One of the books of the Bible that I turn to again and again, especially when the world seems out of sorts and I need to know – God are you seeing this? Are you seeing what’s happening? – is the book of Ecclesiastes. I’d love to start there this morning. If you have a Bible, turn to Ecclesiastes 4:1. If you don’t have a Bible, the text will be on the screens behind me. If you don’t have a Bible and would like one, we have some at the Welcome Desk. Just go out and say, “Hey, Brad told me to get a Bible.” They’d love to give you one. We love giving Bibles to our friends.

In Ecclesiastes 4:1 we see one of the extraordinary ways that life is difficult. The author writes,

“Again I saw all the oppressions that are done under the sun. And behold, the tears of the oppressed, and they had no one to comfort them! On the side of the oppressors, there was power, and there was no one to comfort them. And I thought the dead who are already dead more fortunate than the living who are still alive. But better than both is he who has not yet been and has not seen the evil deeds that are done under the sun. “

Now, I’ll admit this is kind of a bummer verse to start the morning off with and I’m sorry. It’s like, “I need three cups of coffee before I can hit Ecclesiastes, Brad. Come on.” But I think that what it points to is – this is in the Bible. God sees that there’s oppression. God sees that there’s a lack of comfort. God sees the power struggle, the class struggle. God sees those things and he’s not silent. He speaks out against them. The extraordinary challenges in life- God sees those things.

But these are headline things and thankfully our life is not lived in the headlines. Even with our social media feeds, there’s a lot of life that’s lived behind the scenes. Our life isn’t really lived out in the headlines. Our life really doesn’t consist of what we put on our social media feeds, even if I’d like you to believe that’s all that my life is. Our life is lived behind the scenes and we have this normal trajectory in life. It’s not lived in the super-high highs or in the super-low lows. We go through seasons. For the most part, our life is this kind of normal trajectory. Along the way, there are these normal speedbumps, these ordinary difficulties that we deal with on a day-to-day basis. 

If extraordinary circumstances elicit extraordinary questions, like “Life can be so hard, why is there even life at all? Better is he who has not yet been and has not seen the evil deeds under the sun.” If extraordinary challenges lead to extraordinary questions, I think the normal difficulties that we experience in life lead to more ordinary questions. Questions like, “Why did I even get out of bed this morning?” Have you ever had a day like that? Where you thought, “Why did I even get out of bed this morning?”
========================================
■ WHAT TO PRODUCE ■
Reproduce word for word the part of the talk on Ecclesiastes from "But these are" to "a day-to-day basis.".
========================================
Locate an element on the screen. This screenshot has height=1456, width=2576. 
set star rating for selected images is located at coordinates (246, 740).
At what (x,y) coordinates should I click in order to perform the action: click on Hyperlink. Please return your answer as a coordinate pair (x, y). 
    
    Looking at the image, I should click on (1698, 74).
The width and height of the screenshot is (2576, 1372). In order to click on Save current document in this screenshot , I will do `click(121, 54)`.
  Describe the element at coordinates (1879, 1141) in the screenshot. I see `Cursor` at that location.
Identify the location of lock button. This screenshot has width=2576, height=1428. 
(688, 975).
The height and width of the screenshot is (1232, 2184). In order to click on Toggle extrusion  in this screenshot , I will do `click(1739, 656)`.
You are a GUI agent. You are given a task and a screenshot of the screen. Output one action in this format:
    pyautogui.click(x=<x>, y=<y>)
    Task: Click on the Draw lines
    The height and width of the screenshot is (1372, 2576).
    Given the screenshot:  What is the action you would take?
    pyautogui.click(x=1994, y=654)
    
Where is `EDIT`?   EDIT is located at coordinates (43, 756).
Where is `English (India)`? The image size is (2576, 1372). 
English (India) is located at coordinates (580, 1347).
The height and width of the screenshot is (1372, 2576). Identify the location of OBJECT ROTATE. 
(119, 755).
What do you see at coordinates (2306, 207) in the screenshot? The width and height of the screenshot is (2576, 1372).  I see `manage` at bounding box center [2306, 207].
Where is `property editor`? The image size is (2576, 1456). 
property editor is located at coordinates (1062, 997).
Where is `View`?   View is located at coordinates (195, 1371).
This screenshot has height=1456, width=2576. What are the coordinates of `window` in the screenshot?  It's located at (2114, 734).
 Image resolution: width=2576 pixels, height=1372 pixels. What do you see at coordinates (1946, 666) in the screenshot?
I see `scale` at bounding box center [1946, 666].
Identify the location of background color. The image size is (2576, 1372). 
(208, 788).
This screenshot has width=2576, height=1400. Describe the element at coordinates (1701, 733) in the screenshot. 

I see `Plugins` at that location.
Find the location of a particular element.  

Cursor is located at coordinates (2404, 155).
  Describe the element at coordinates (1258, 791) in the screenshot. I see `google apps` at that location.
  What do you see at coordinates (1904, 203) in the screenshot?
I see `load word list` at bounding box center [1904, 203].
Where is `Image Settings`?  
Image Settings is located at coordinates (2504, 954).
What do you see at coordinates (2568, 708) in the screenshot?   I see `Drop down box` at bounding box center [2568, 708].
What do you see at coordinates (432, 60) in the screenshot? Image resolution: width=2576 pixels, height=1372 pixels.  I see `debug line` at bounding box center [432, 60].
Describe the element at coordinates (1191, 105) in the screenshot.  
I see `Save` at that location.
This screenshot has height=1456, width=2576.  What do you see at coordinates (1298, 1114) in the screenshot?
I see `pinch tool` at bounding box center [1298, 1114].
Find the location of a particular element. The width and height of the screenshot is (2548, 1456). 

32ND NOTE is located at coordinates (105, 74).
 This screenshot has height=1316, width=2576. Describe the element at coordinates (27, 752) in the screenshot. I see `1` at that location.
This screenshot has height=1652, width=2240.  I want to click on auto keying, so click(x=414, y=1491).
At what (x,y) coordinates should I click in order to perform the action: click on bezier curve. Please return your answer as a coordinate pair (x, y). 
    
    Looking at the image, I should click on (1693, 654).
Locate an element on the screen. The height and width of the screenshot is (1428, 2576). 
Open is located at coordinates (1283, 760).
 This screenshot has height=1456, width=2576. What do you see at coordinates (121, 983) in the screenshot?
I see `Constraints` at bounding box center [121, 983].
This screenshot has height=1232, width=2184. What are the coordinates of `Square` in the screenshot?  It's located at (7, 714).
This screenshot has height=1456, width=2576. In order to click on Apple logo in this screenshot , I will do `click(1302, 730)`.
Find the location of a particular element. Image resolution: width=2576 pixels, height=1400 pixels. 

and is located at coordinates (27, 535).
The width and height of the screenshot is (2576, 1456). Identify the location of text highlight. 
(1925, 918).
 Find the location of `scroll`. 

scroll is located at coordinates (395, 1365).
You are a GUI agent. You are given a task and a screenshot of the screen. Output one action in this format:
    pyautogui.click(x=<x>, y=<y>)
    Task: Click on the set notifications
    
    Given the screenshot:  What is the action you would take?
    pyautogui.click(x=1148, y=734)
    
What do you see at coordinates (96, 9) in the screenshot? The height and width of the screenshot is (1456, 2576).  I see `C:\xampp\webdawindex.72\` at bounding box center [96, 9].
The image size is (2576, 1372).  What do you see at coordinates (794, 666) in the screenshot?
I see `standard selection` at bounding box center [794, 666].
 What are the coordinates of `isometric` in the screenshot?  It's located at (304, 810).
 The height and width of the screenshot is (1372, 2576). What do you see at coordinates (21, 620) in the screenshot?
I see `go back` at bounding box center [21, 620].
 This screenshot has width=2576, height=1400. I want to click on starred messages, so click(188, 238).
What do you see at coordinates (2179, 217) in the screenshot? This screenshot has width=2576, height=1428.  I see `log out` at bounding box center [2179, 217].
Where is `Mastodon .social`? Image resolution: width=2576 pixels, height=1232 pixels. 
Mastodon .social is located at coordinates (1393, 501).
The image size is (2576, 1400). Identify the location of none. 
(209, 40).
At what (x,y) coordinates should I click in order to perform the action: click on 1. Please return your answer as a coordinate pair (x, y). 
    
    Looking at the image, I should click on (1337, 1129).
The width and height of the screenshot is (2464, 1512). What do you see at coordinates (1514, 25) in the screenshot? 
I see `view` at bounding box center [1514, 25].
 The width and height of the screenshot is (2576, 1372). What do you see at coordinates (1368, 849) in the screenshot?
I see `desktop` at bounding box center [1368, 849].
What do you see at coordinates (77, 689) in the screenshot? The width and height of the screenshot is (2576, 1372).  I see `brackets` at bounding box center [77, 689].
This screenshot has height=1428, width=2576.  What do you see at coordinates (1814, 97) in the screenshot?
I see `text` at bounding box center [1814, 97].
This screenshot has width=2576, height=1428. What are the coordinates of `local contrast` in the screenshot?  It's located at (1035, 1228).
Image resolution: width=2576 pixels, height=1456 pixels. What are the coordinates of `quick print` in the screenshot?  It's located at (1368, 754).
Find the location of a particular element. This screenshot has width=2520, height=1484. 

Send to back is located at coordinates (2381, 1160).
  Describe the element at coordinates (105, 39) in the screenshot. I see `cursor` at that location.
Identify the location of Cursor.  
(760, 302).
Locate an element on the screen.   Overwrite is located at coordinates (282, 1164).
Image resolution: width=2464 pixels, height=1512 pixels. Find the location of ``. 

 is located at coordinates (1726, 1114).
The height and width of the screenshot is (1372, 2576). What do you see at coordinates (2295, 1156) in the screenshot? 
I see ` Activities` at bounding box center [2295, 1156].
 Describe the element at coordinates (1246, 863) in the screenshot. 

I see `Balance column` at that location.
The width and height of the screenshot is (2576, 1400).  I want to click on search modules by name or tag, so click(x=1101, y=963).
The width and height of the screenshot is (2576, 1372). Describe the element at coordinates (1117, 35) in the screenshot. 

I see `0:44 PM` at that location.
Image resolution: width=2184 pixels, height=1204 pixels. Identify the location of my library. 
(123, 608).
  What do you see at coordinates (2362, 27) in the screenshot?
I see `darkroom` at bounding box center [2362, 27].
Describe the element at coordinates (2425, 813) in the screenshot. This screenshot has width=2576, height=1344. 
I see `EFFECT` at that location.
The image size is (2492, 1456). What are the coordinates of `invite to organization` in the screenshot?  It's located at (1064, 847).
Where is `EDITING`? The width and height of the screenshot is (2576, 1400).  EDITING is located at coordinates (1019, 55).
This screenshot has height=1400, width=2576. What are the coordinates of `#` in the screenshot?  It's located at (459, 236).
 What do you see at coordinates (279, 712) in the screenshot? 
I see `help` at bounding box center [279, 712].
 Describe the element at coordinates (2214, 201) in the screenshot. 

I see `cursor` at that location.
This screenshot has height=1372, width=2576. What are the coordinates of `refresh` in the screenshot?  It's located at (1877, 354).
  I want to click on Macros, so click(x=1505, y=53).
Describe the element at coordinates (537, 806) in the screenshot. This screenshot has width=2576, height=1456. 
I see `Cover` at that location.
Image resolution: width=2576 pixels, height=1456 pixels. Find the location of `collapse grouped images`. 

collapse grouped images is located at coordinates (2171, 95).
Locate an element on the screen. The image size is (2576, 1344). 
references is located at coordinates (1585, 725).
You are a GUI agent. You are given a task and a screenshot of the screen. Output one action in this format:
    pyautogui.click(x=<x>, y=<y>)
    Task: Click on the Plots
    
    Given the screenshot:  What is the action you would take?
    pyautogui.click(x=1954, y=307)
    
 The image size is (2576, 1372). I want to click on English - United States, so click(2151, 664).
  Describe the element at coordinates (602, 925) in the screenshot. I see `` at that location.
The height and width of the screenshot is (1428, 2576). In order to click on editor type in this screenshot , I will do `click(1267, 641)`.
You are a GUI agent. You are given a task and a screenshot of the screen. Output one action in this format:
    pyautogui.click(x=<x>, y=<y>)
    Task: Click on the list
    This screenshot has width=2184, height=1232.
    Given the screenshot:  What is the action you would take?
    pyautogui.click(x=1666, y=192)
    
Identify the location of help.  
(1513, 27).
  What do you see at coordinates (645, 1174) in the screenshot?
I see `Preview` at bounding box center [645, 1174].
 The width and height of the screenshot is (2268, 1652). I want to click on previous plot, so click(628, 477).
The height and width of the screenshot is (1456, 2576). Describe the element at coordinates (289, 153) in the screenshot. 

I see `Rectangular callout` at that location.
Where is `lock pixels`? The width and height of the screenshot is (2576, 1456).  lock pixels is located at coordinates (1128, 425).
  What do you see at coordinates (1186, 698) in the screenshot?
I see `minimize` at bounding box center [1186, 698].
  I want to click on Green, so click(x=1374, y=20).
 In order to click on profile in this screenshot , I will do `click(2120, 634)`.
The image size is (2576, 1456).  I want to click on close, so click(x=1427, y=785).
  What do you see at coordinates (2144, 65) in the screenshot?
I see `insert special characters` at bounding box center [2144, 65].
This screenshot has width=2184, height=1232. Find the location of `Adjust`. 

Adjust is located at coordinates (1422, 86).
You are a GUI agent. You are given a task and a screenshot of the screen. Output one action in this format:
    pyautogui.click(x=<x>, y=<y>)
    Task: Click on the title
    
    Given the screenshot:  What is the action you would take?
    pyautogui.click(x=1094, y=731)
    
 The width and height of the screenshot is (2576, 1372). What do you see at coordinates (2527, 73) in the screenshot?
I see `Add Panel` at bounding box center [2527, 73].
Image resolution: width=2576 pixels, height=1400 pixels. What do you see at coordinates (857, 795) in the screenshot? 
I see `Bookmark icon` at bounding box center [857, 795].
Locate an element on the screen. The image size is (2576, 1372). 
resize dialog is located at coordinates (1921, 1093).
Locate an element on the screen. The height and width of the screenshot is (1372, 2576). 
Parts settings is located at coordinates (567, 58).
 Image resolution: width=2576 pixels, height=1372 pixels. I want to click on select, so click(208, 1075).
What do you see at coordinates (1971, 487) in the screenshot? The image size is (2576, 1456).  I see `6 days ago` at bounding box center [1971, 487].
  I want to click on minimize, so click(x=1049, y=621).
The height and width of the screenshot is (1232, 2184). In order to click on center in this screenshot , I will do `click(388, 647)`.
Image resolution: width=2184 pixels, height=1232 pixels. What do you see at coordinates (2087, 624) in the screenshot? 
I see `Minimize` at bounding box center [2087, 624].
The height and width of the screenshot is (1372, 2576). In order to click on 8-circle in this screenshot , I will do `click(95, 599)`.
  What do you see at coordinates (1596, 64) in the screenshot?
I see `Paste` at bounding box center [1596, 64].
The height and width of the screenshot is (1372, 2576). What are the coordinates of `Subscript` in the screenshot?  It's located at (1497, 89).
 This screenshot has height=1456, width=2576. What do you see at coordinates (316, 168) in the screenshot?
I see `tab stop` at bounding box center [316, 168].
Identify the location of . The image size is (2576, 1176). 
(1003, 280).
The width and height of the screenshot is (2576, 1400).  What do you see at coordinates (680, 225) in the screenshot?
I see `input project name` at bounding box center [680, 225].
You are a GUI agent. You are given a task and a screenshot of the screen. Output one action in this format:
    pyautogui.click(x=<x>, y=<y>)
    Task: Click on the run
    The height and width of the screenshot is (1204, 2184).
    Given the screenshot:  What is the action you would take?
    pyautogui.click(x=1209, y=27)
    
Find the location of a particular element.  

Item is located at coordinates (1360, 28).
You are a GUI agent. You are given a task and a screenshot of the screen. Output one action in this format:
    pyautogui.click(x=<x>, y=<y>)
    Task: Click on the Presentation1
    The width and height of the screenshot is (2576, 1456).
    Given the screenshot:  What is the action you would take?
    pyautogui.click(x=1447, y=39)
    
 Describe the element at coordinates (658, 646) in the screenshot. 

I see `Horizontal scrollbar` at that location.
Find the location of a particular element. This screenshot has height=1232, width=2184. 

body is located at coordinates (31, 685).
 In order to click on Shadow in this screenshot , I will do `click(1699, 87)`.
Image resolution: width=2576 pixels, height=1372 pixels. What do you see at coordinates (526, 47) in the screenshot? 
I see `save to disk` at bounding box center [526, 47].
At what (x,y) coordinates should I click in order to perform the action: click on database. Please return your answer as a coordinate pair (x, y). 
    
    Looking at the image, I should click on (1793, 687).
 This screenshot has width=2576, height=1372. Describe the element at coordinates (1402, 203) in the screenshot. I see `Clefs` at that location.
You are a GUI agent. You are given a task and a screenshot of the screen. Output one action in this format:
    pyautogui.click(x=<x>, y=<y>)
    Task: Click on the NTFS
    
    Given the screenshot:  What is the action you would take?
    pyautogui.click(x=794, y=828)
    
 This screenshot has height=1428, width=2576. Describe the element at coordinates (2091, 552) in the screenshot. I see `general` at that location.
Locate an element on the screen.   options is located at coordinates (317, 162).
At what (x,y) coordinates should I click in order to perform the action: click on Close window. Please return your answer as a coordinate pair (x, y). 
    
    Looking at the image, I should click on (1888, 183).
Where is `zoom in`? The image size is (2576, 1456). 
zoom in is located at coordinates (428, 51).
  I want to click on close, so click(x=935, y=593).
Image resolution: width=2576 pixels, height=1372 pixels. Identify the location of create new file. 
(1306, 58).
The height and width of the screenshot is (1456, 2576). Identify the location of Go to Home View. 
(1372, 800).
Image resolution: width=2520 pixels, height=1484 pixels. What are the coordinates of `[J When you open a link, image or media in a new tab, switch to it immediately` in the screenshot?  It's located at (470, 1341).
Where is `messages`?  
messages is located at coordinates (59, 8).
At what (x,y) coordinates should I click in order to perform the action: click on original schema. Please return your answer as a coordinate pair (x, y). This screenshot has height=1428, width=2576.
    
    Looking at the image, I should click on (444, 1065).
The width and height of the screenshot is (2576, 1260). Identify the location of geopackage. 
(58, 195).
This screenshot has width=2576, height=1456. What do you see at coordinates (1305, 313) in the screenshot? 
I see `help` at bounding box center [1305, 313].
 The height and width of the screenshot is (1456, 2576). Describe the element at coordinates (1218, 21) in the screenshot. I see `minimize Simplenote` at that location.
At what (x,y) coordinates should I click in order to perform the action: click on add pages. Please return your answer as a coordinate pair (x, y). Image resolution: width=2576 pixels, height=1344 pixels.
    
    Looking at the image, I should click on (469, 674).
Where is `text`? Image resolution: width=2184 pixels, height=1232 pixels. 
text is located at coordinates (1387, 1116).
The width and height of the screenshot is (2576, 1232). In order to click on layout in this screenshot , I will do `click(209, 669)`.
========================================
■ ANSWER FOR THE TASK ■
But these are headline things and thankfully our life is not lived in the headlines. Even with our social media feeds, there’s a lot of life that’s lived behind the scenes. Our life isn’t really lived out in the headlines. Our life really doesn’t consist of what we put on our social media feeds, even if I’d like you to believe that’s all that my life is. Our life is lived behind the scenes and we have this normal trajectory in life. It’s not lived in the super-high highs or in the super-low lows. We go through seasons. For the most part, our life is this kind of normal trajectory. Along the way, there are these normal speedbumps, these ordinary difficulties that we deal with on a day-to-day basis.